● Stored records
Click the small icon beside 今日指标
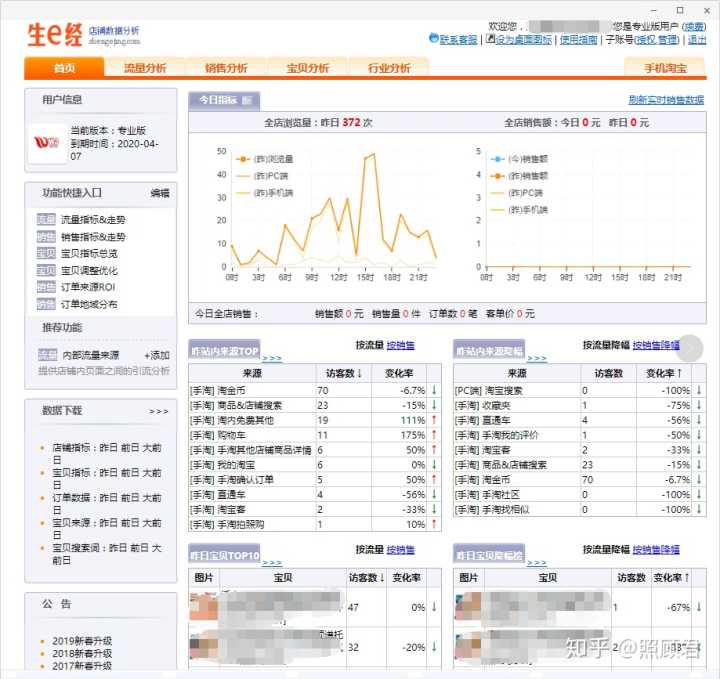The width and height of the screenshot is (720, 679). (x=248, y=100)
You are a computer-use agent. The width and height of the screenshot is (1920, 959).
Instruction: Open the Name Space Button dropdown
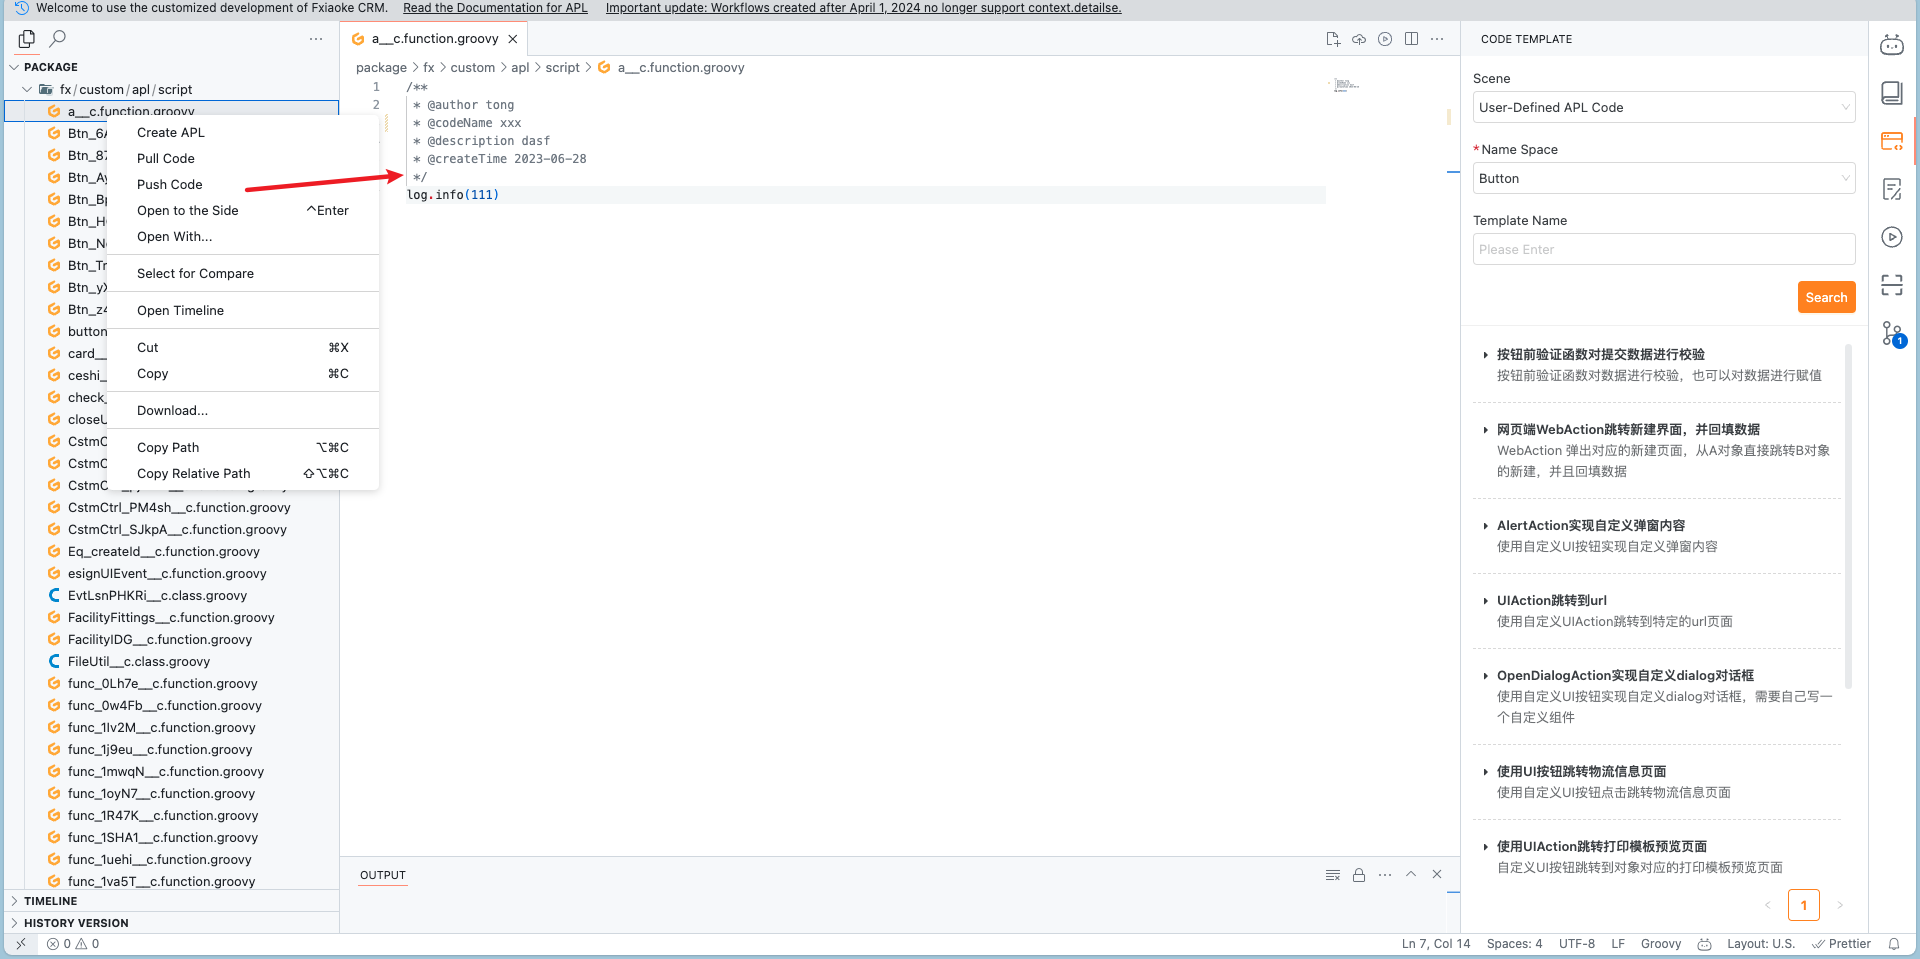point(1664,178)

● What you should do
When repeating the entries, leave out every picture and keep the rest exact.

● Answer space
Click the small icon beside 今日指标
The width and height of the screenshot is (720, 679). (x=248, y=100)
You are a computer-use agent. The width and height of the screenshot is (1920, 959).
Instruction: Open the Name Space Button dropdown
point(1664,178)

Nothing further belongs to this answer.